● **What to work on**: Can you swap "screenshot" for "screen capture" in the listing below, from the line containing "This screenshot has" through the end, changing nothing else and leaving out the pictures?

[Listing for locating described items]
—————

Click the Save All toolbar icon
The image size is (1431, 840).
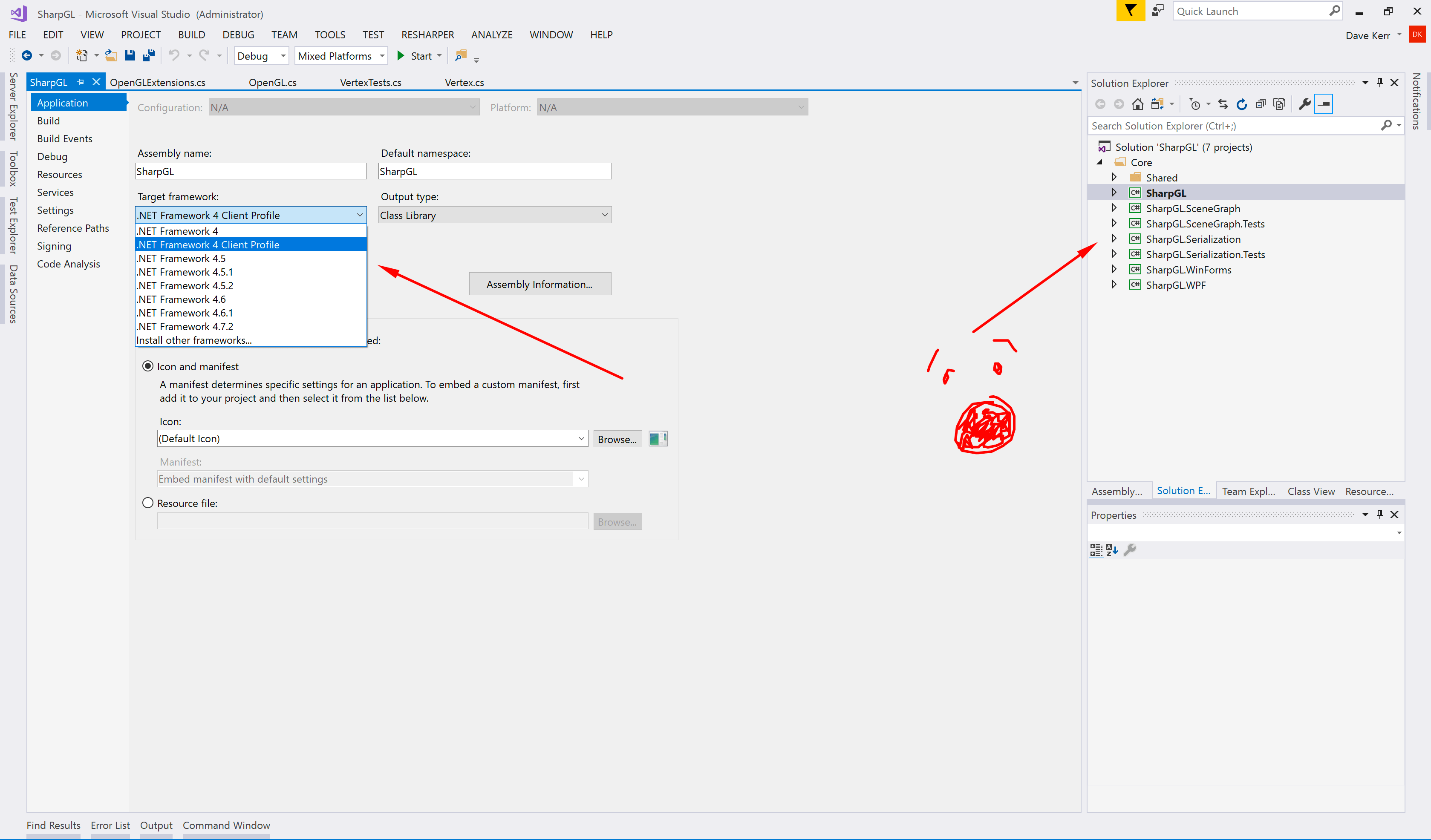(x=149, y=56)
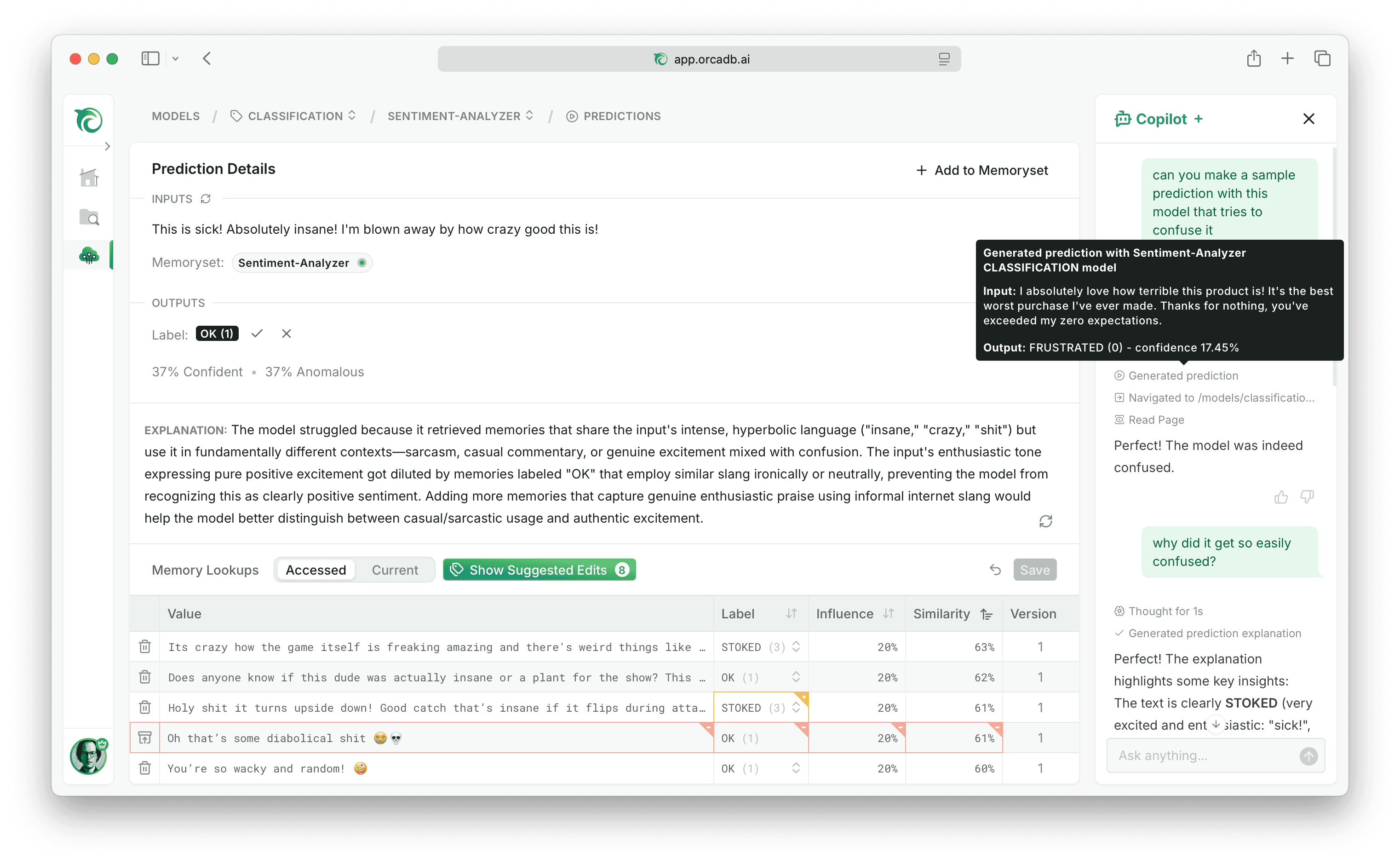Screen dimensions: 1400x864
Task: Open the folder search icon in sidebar
Action: [89, 217]
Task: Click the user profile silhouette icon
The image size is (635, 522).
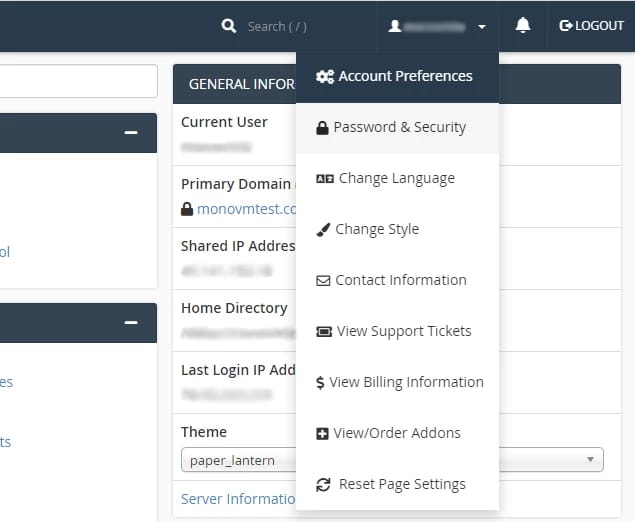Action: click(394, 27)
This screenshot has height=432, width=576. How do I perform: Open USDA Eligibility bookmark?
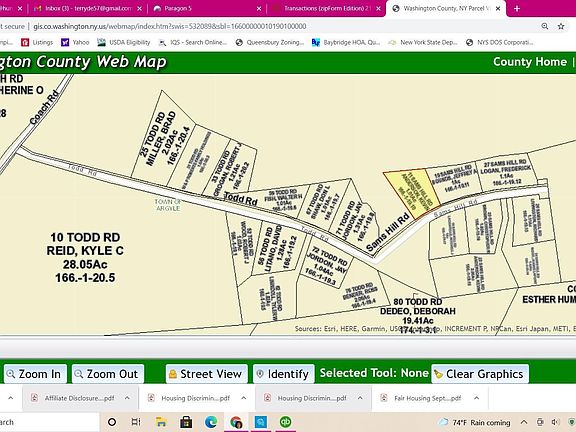[124, 43]
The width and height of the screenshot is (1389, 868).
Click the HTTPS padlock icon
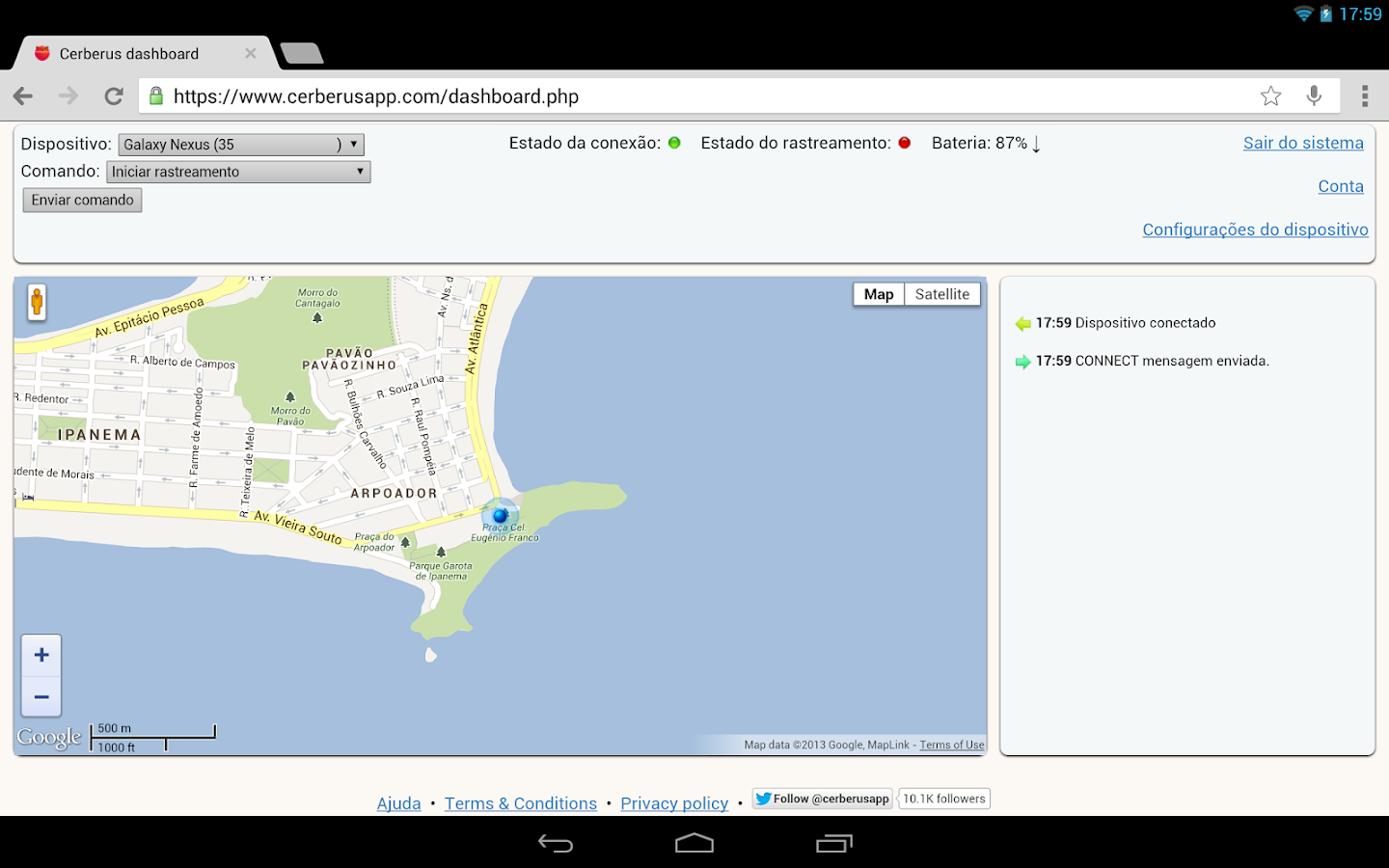click(155, 95)
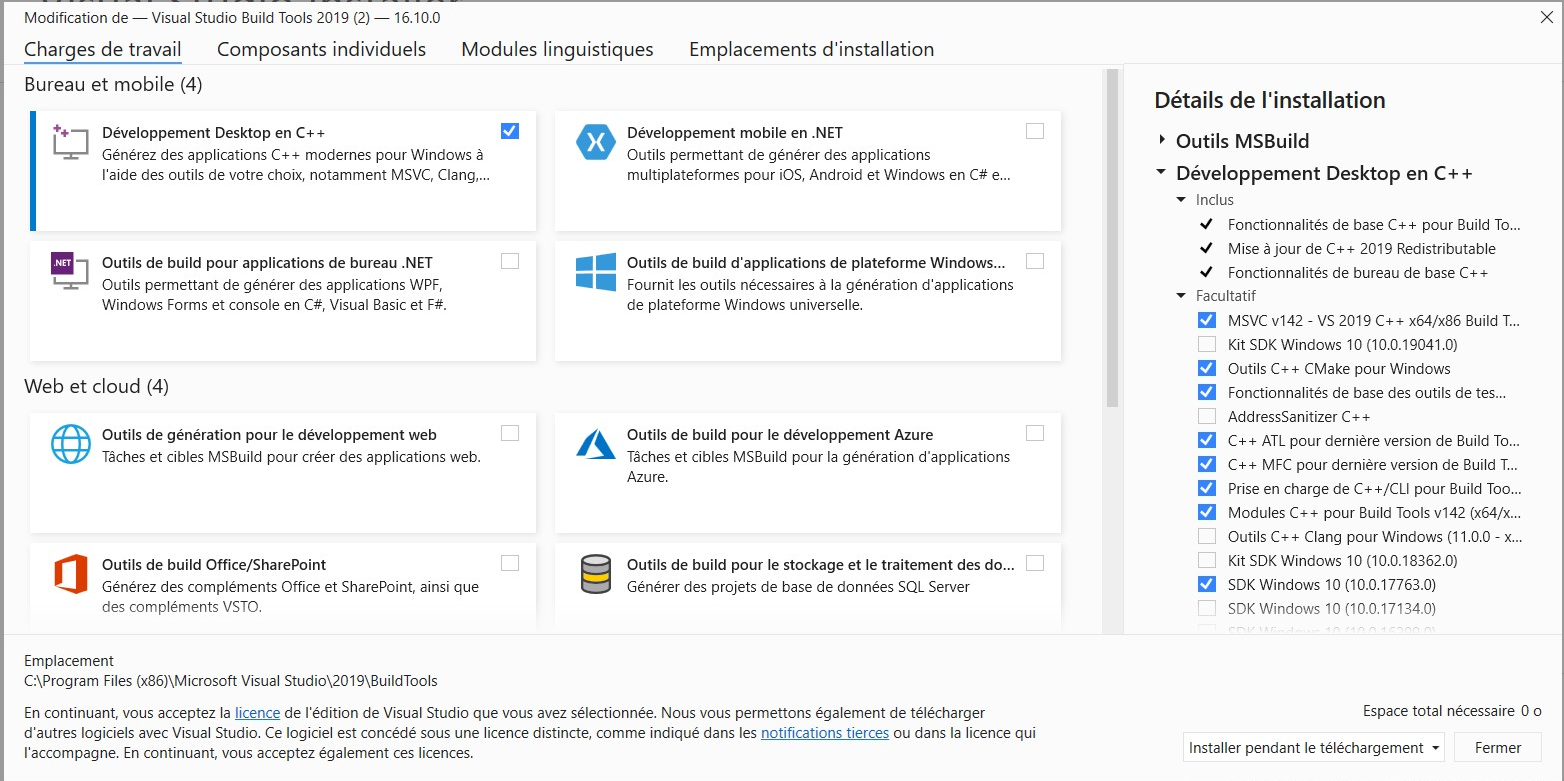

—————

● **Task result**:
This screen capture has height=432, width=576. How do I perform: Open USDA Eligibility bookmark?
[124, 43]
The width and height of the screen capture is (1389, 868).
Click the HTTPS padlock icon
click(155, 95)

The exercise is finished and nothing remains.